Una marcia per il clima a Chicago, negli Stati Uniti. Nel 2009 i Paesi del G20 avevano concordato l’abolizione dei sussidi alle fonti fossili. Nel 2017 hanno speso 127 miliardi di dollari in sussidi a carbone, petrolio e gas © Obbosphere – Flickr

Quali difficoltà affrontano i Paesi che vogliono cooperare al fine di ridurre le emissioni?
JC Nell’Unione europea penso che il problema maggiore da tanti anni sia una politica dannosa, mirata a restringere la spesa statale. La transizione richiede investimenti massicci e l’emissione di obbligazioni europee su larga scala: gli Stati dovrebbero potersi indebitare molto di più per finanziarla. A mio avviso, l’Europa ha mancato di ambizione: fissare un obiettivo per il 2050 vuol dire non aver capito la gravità e l’urgenza della crisi climatica. I Paesi del G20 nel 2009 avevano concordato l’abolizione dei sussidi alle fonti fossili, eppure a dieci anni di distanza non hanno ancora stabilito né come né quando. Solo nel 2017 hanno speso 127 miliardi di dollari in sussidi a carbone, petrolio e gas (in Italia 11,6 miliardi di dollari). L’inazione politica si scontra con la realtà di una crisi che per molti versi è molto più grande di quella attuale del Coronavirus.

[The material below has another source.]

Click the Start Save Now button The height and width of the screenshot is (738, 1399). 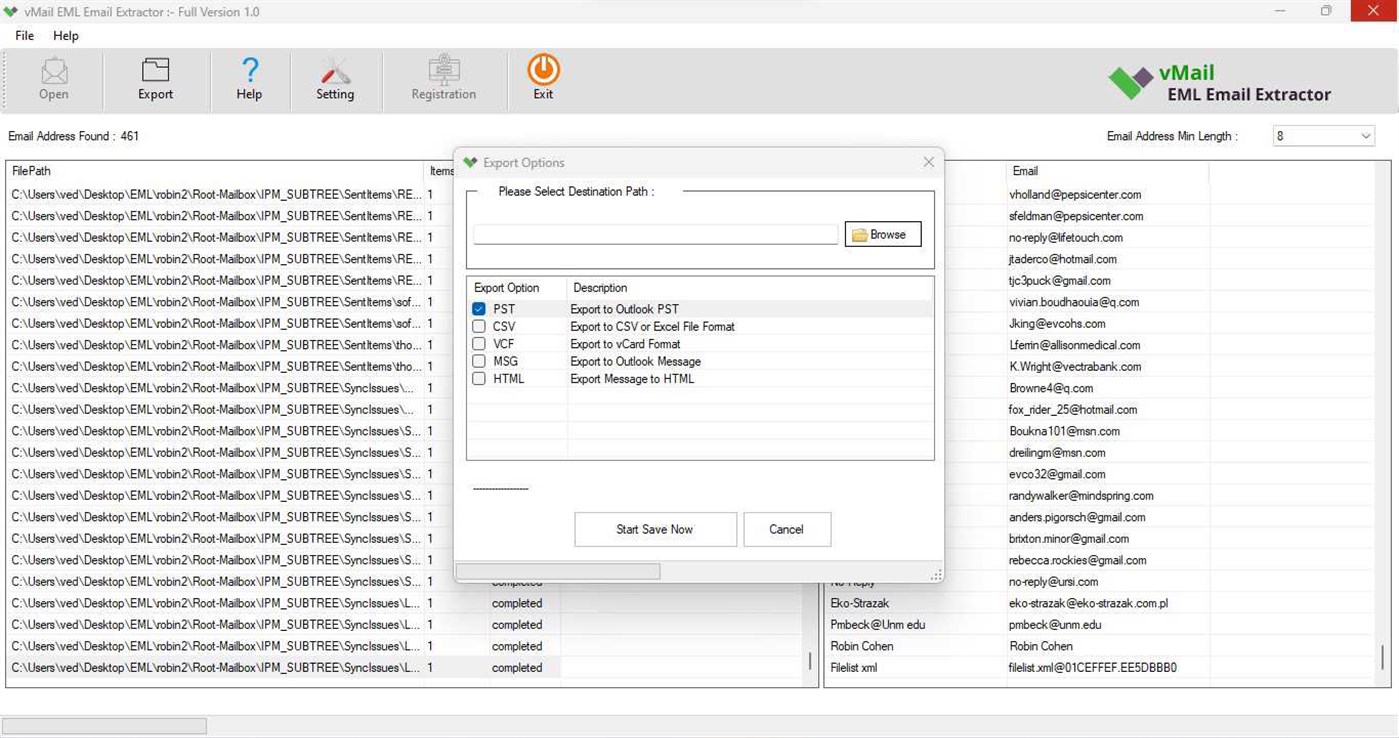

“Vogliamo fare pressione sui governi perché smettano di investire in industrie insostenibili. Vogliamo diffondere idee e saperi per accelerare la transizione”

Signor Christensen, durante l’intervento per “Tax Justice Network” “Emergenza climatica. Finanziare la transizione verso la sostenibilità” ha parlato del fantasma del Black Zero. Ci spiega di che cosa si tratta?
JC Nella nostra ultima pubblicazione del 2 aprile del Tax Justice Focus sulla giustizia climatica, l’economista tedesco Peter Bofinger ha contribuito con l’articolo “Black Zero against the Climate”. Black Zero è un concetto alla base del pensiero economico neoliberale, secondo il quale lo Stato deve sempre far quadrare i bilanci e non andare in deficit, sostenendosi con le entrate che riceve. Secondo molti economisti, tra cui Peter Bofinger, si tratta di analfabetismo economico perché lo Stato non è un nucleo familiare che deve far quadrare i conti ma può creare moneta e, soprattutto in tempi di crisi, deve creare moneta, deve agire per sostenere la società. Lo vediamo anche adesso a fronte della crisi del Covid-19: numerosi Stati stanno immettendo denaro per sostenere l’economia, circa duemila miliardi di dollari nel caso degli Stati Uniti. La mentalità Black Zero prevale in Europa da ormai 30 anni ed è una delle ragioni per le quali gli investimenti necessari ad avviare la transizione energetica non vengono fatti. Ma la paura di provocare inflazione è del tutto ingiustificata dato che abbiamo il problema opposto: la deflazione.

Come potrebbe influire la crisi attuale sulla transizione energetica?
JC Penso che la crisi provocata dal Covid-19, che avrà ripercussioni enormi sull’economia, sta creando allo stesso tempo una delle più grandi opportunità che ci si presenta da secoli di avviare una transizione verso un’economia più efficiente e con un minore impatto ambientale a livello globale. Una volta vinto il Coronavirus, i governi dovrebbero cogliere l’occasione per pianificare un Green New Deal che richiede enormi investimenti statali, non solo per contrastare i danni economici di questa crisi ma anche per stimolare un’economia che crei nuovi posti di lavoro nel settore delle rinnovabili.